Article 6: The bands pledged to maintain friendly relations with the United States and other tribes, refrain from hostilities, and assist in apprehending offenders. Provisions were made for the punishment of band members engaging in prohibited activities, such as the consumption of intoxicating liquors.

Article 7: Annuities to the bands could be withheld from members engaging in prohibited activities, such as the consumption of intoxicating liquors.

Article 8: Members of the bands were granted the option to dissolve tribal connections and obligations, provided they settled beyond the reservation limits.

Article 9: The Secretary of the Interior was granted discretion over the annual expenditure of funds allocated to the bands, with the aim of promoting their welfare and advancement in civilization.

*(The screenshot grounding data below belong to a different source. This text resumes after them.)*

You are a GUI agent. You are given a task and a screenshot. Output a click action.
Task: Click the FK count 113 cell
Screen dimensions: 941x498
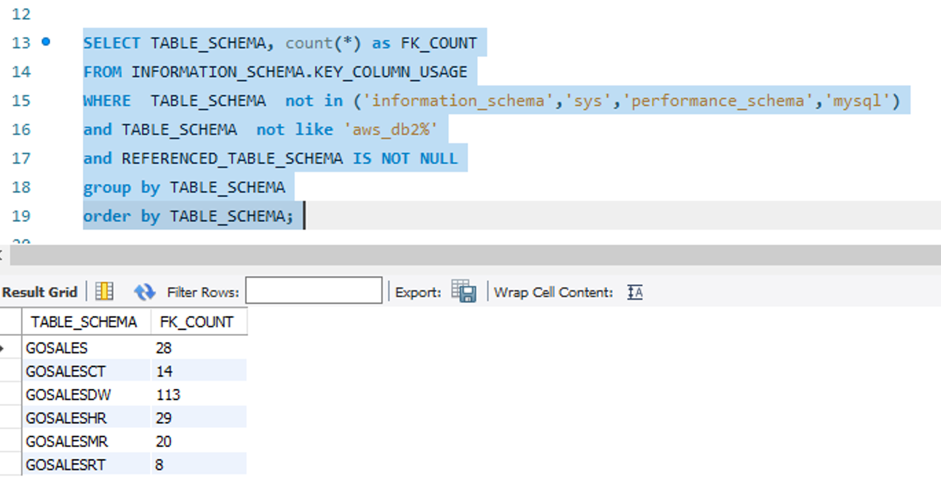pyautogui.click(x=199, y=395)
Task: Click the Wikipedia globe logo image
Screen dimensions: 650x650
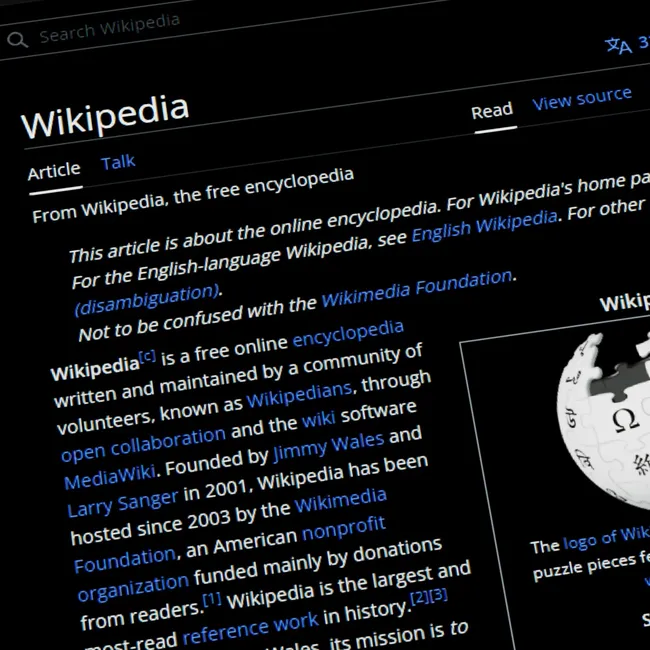Action: [604, 420]
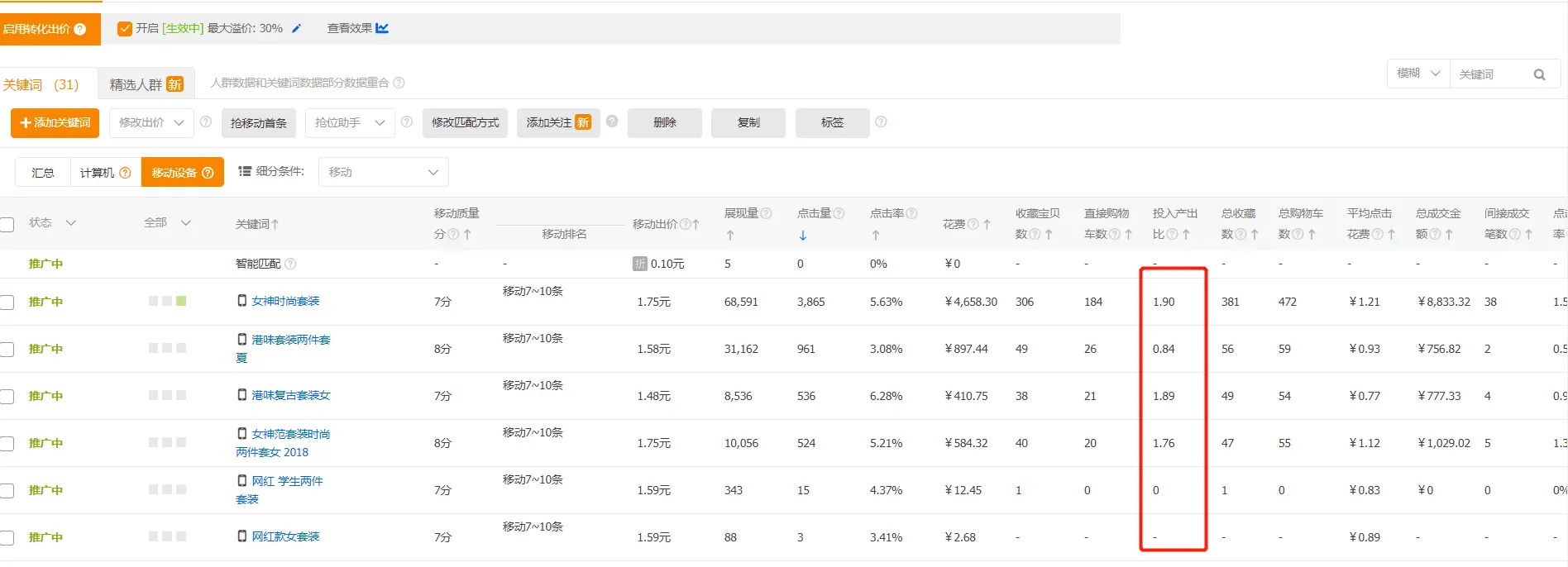Open the 模糊 match type dropdown
This screenshot has height=567, width=1568.
[x=1418, y=74]
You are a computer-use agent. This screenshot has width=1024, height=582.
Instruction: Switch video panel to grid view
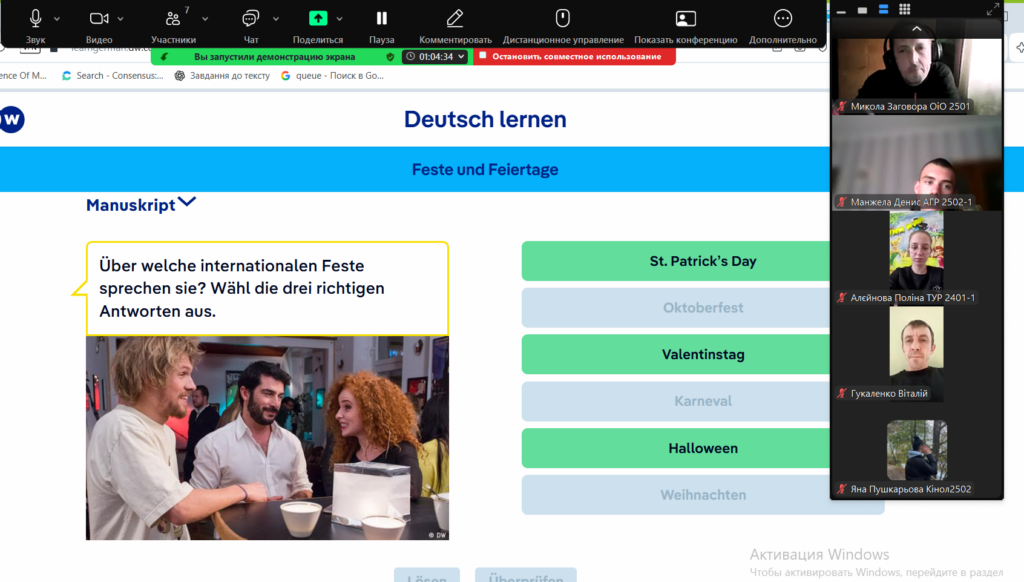pyautogui.click(x=904, y=9)
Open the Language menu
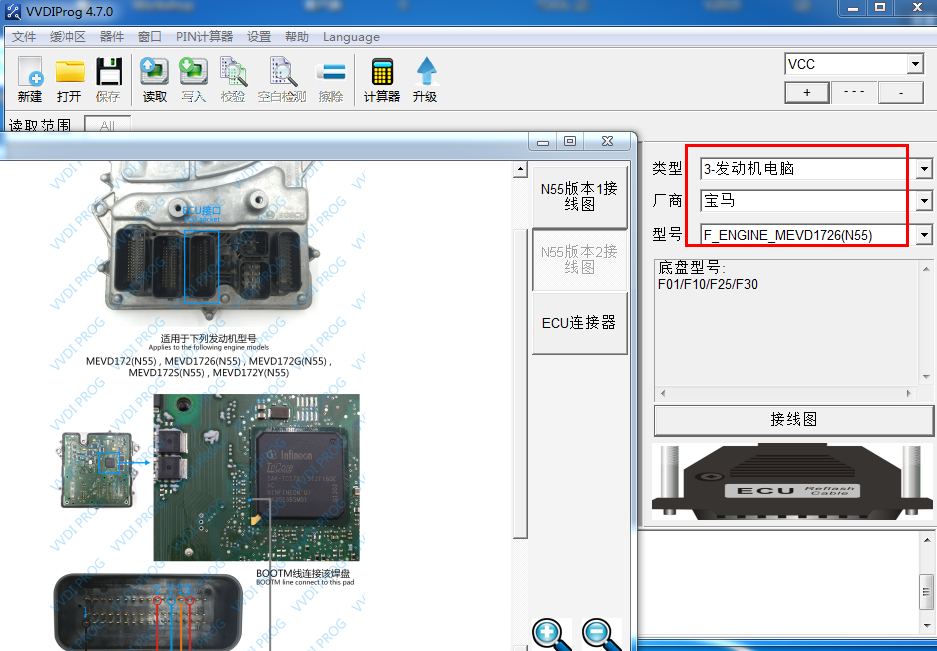The image size is (937, 651). 351,37
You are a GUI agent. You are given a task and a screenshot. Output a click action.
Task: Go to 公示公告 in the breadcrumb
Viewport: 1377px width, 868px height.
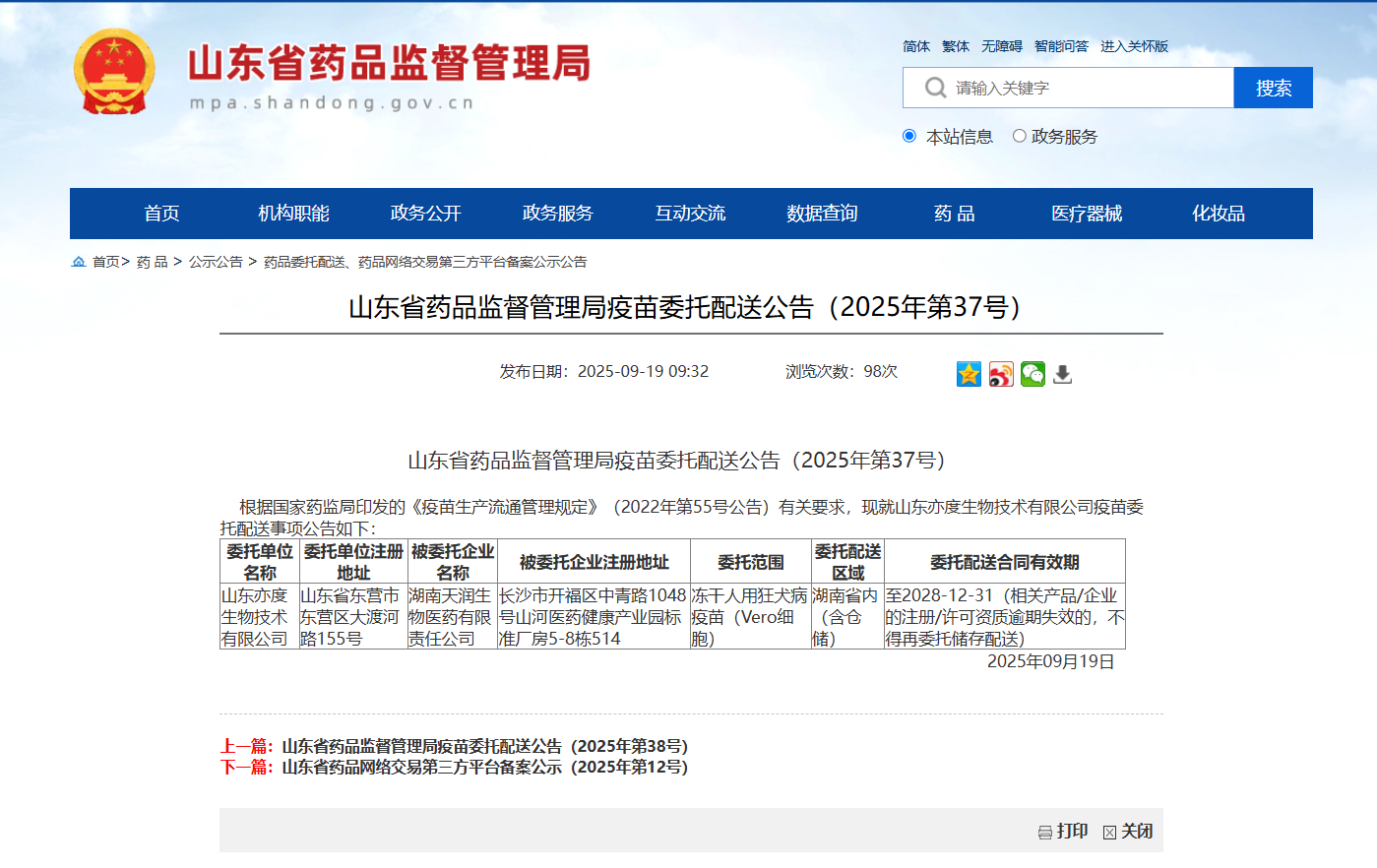coord(216,262)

Article 10: The United States government agreed to cover the expenses associated with negotiating the treaty.

== Aftermath ==
Little Crow and the Dakota expected to negotiate about the enforcement of existing treaties, and in particular about the late arrival of treaty payments and abuses by traders. Instead, Little Crow returned having lost half of the reservation land that he and his people had understood to be reserved to them in perpetuity under the treaties of Traverse des Sioux and Mendota. This was a major blow to his status in the eyes of his people, and a significant contributor to the outbreak of the 1862 Dakota War.